Горниста, скорбного Года, всегда таившего давние страдания, охватило героическое безумие. Хорошо зная, что его рога уничтожена и ни один солдат не может явиться на его призыв в этом последнем поражении, он схватил рожок, поднес к губам и протрубил сбор так неистово, будто хотел воскресить мертвецов. Пруссаки подходили, а он не двигался, трубил все сильней, во всю мочь. Вдруг под градом пуль он повалился, и его последний вздох отлетел в медном звучании, от которого содрогнулось небо.
Роша не мог ничего понять; он не тронулся с места и не думал бежать. Он все ждал, бормоча:
– Ну, в чем дело? В чем дело?
Он не допускал мысли, что это опять поражение. Все меняется; теперь даже воюют по-другому. Ведь эти пруссаки должны ждать по ту сторону долины, пока их не победят! А сколько их ни убиваешь, они все идут! Что за проклятая война! Идут по десять человек на одного; неприятель предусмотрительно показывается только вечером и сначала громит вас целый день осторожной канонадой! Ошалев, ничего не понимая в этой войне, он чувствовал, что над ним берет верх какая-то новая сила, и он больше не сопротивлялся, но бессознательно, упрямо повторял:
– Смелей, ребята! Победа за нами!
Он опять схватил знамя. Последней его мыслью было спрятать его от пруссаков. Но древко переломилось, он запутался в полотнище и чуть не упал. Пули свистели; он почувствовал приближение смерти, оторвал шелк, разодрал на куски, стараясь его уничтожить. В эту минуту его ударило в шею, в грудь, в ноги, и он рухнул среди трехцветных лоскутьев, которые накрыли его как одежда.
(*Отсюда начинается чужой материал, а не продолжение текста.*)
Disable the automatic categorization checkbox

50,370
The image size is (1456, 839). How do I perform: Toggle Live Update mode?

Он жил еще минуту и, широко раскрыв глаза, быть может, увидел, как в небе поднимается истинное видение войны, жестокая борьба за жизнь, борьба, которую надо принять покорным, строгим сердцем, словно закон. Роша чуть слышно икнул и скончался, с детским изумлением; он жил и умер как бедное, ограниченное существо, как веселое насекомое, раздавленное неизбежностью, необъятной, бесстрастной природой. Вместе с ним умерла целая легенда.
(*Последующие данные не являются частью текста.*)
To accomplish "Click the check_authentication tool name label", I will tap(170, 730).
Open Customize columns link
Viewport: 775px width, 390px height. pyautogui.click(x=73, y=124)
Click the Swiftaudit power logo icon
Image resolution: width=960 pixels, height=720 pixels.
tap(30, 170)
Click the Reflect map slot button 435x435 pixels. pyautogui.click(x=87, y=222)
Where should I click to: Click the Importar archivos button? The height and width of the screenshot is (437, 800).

При появлении пруссаков Жан и Морис сразу стали отступать от дерева к дереву, стараясь заслонить собой Генриетту. Не переставая отстреливаться, они перебегали от прикрытия к прикрытию. Морис знал, что в верхней части парка есть калитка; к счастью, она оказалась открытой. Они выбежали и попали на узкую поперечную улицу, которая извивалась между высоких стен. Но как раз, когда они дошли почти до конца улицы, раздались выстрелы, и они бросились влево, в другой переулок; на беду, это был тупик. Пришлось бежать обратно, повернуть направо под градом пуль. И впоследствии они никак не могли вспомнить, по какой дороге прошли. В этом запутанном клубке проулков перестрелка еще продолжалась на каждом углу. Сражались в воротах, каждое препятствие обороняли и брали приступом с неистовой яростью. Вдруг Жан, Морис и Генриетта вышли на дорогу Фон-де-Живонн под Седаном.
В последний раз Жан поднял голову, взглянул на запад, где разливался розовый свет, и, наконец, вздохнул свободно.
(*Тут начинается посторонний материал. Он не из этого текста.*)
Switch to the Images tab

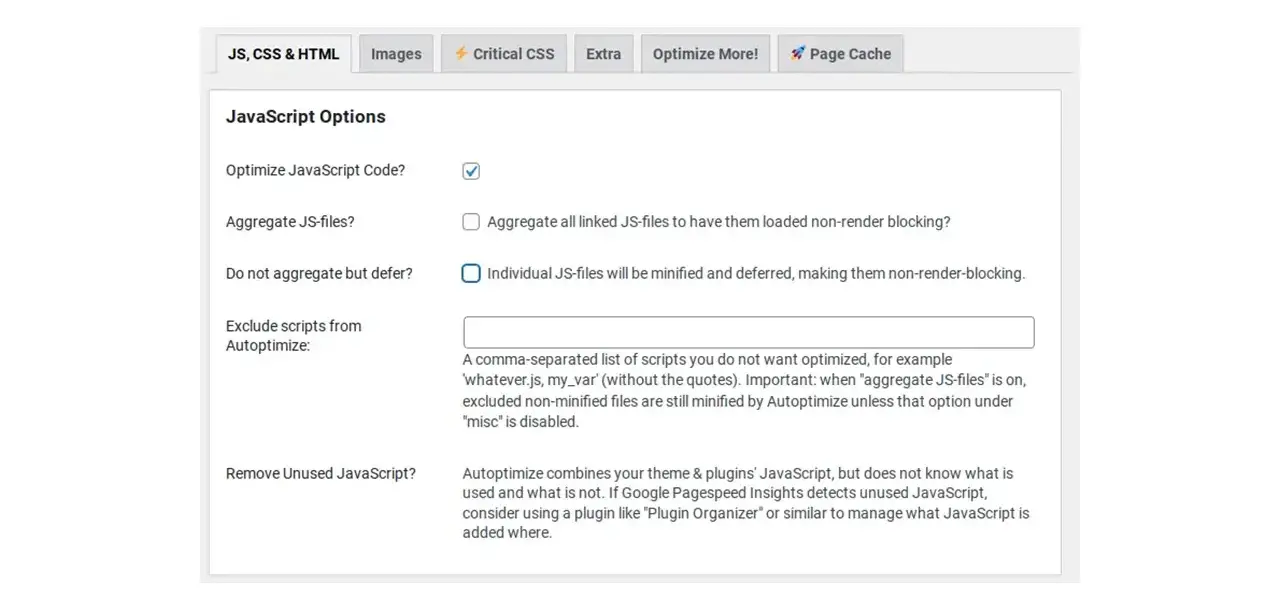[396, 54]
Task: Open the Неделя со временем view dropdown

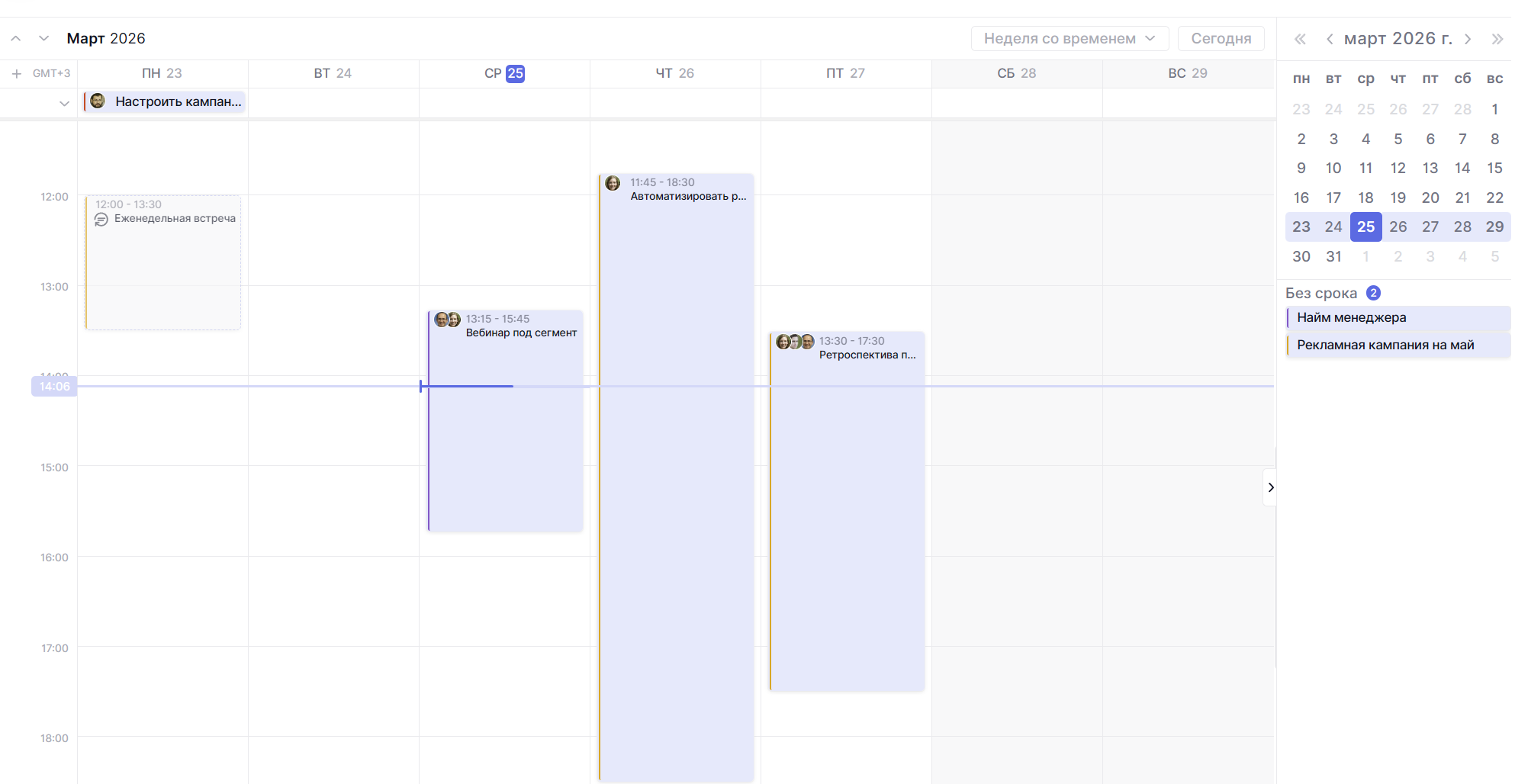Action: pyautogui.click(x=1069, y=38)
– А-а! Окаянное солнце! Наконец-то оно садится!
Все трое бежали, бежали, не переводя дух. Вокруг во всю ширину дороги еще неслись толпы последних беглецов, все быстрей, как выступивший из берегов поток. Жан, Морис и Генриетта очутились у Баланских ворот, но здесь пришлось ждать в отчаянной давке. Цепи подъемного моста оборвались, пользоваться можно было только мостками для пешеходов; кони и пушки не могли пройти. У подземного хода в замок у Кассинских ворот толчея, как говорили, была еще ужасней. Безумная, всепоглощающая пропасть! Остатки армии катились по склонам, вливались в город, низвергались, как в сточную канаву, гулко, словно воды, прорвавшие плотину. Гибельный притягательный соблазн этих стен окончательно развратил даже храбрейших людей.
Морис обхватил Генриетту и, дрожа от нетерпения, сказал:
– Хоть бы ворот не заперли, пока мы не войдем в город!
Этого опасалась вся толпа. Справа, слева, на откосах уже расположились солдаты, а во рвах смешались орудия, зарядные ящики и кони.
Раздались повторные призывы горнистов, и вскоре – звонкий сигнал к отступлению. Созывали последних солдат. Многие прибегали бегом; в предместье слышались одинокие выстрелы, но они становились все реже. На внутренней банкетке парапета были оставлены отряды для защиты подступов, и, наконец, ворота закрылись. Пруссаки были уже в каких-нибудь ста метрах. Видно было, как они снуют взад и вперед по Баланской дороге и спокойно занимают дома и сады.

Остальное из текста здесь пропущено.